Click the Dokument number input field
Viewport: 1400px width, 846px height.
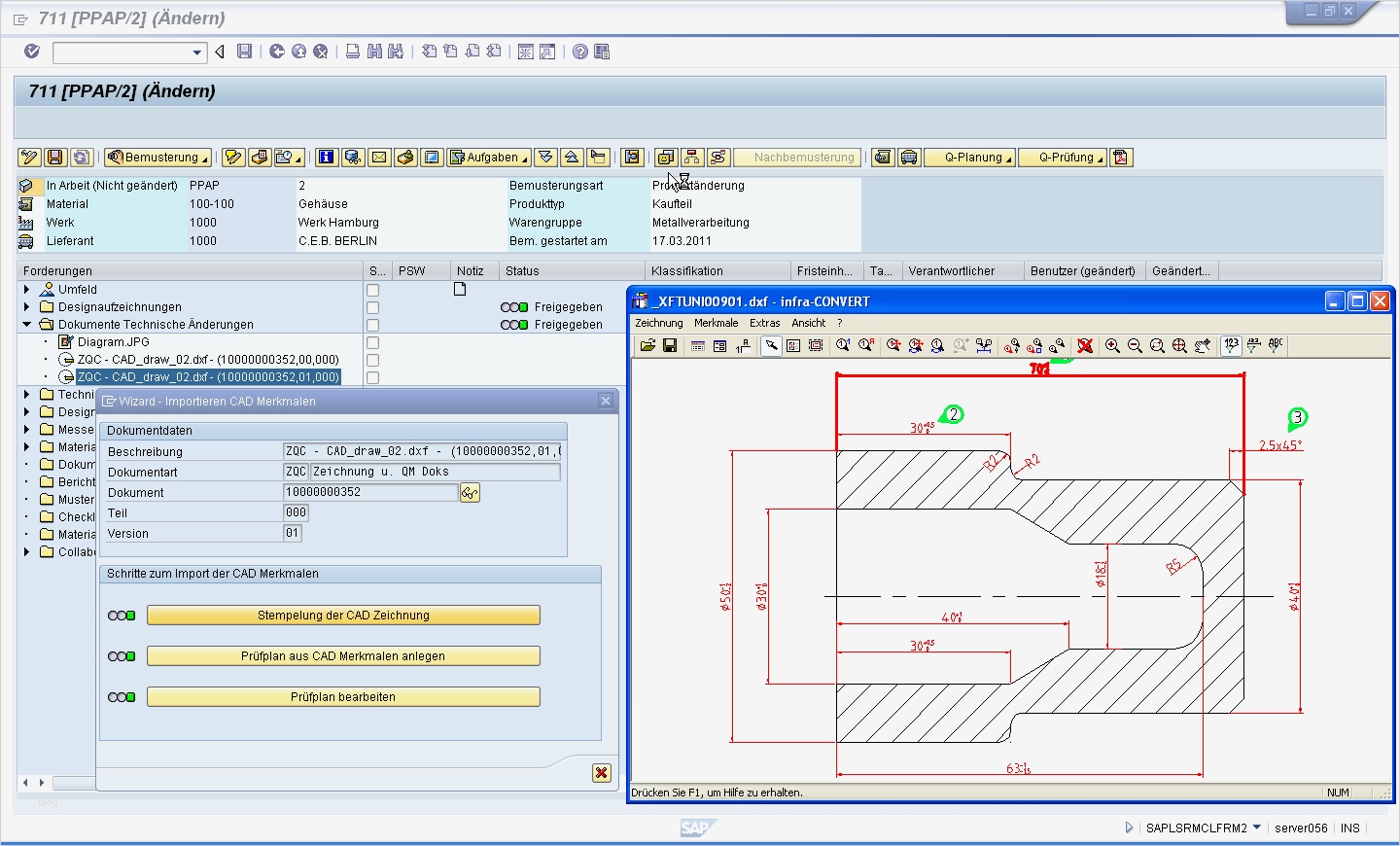[x=369, y=493]
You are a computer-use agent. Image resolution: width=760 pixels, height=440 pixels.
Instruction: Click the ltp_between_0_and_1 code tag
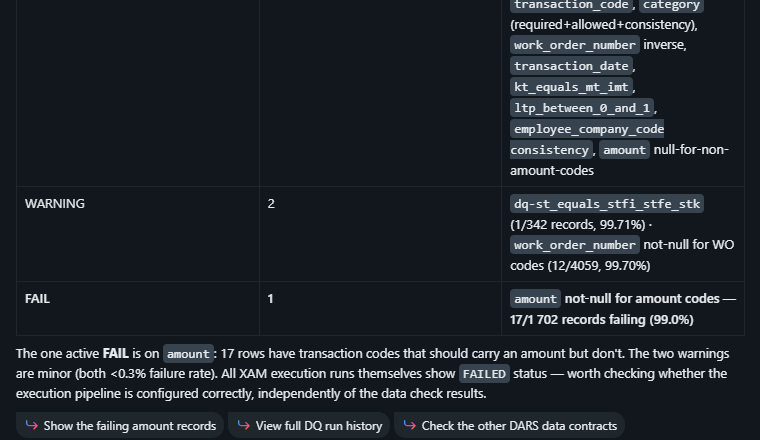coord(582,108)
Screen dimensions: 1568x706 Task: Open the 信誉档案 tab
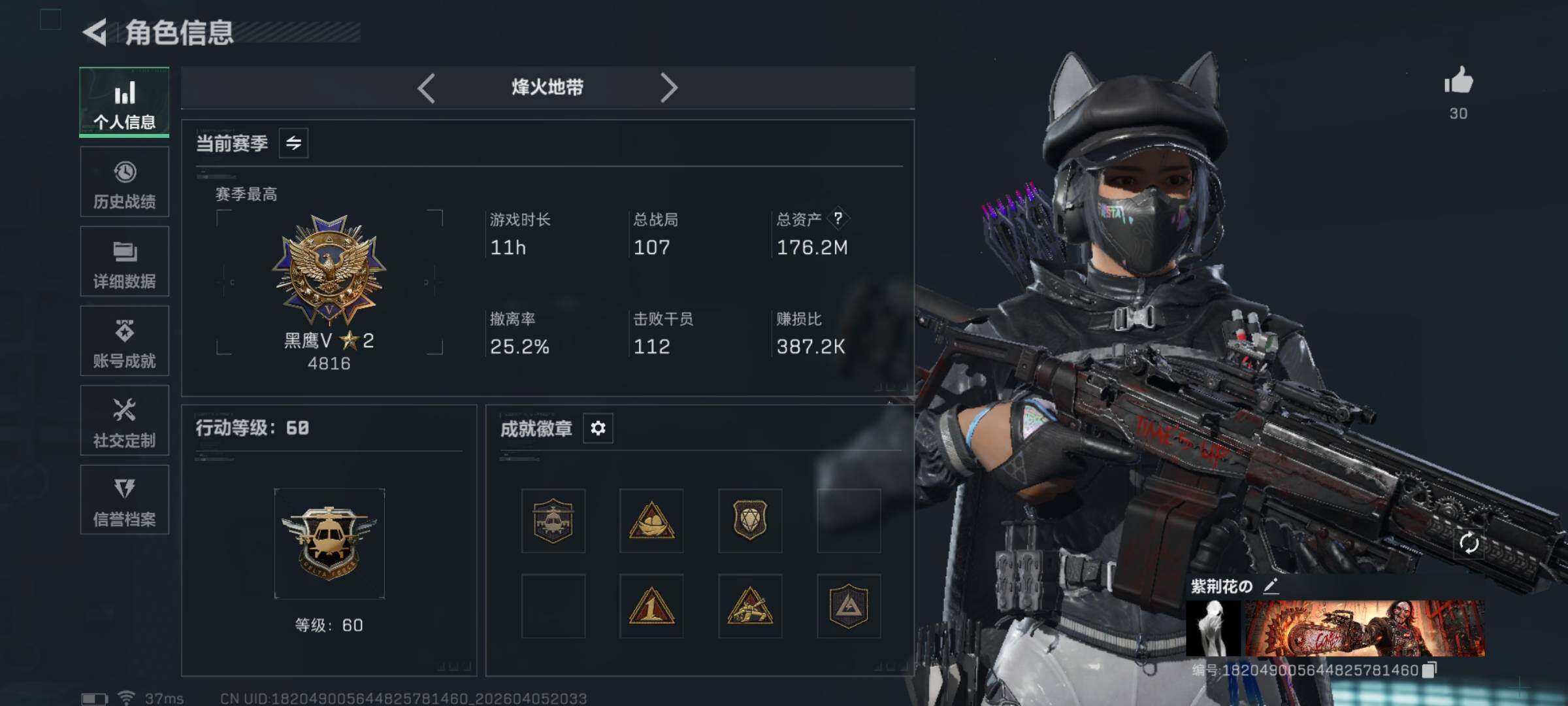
- - -
* **TASK STATEMENT**: Each line above should be returned exactly as written, apart from any pictures.

* **TASK SOLUTION**:
Click the Dokument number input field
Viewport: 1400px width, 846px height.
[x=369, y=493]
You are a computer-use agent. Image resolution: width=760 pixels, height=440 pixels.
Instruction: Click the ltp_between_0_and_1 code tag
coord(582,108)
Screen dimensions: 1568x706 Task: Open the 信誉档案 tab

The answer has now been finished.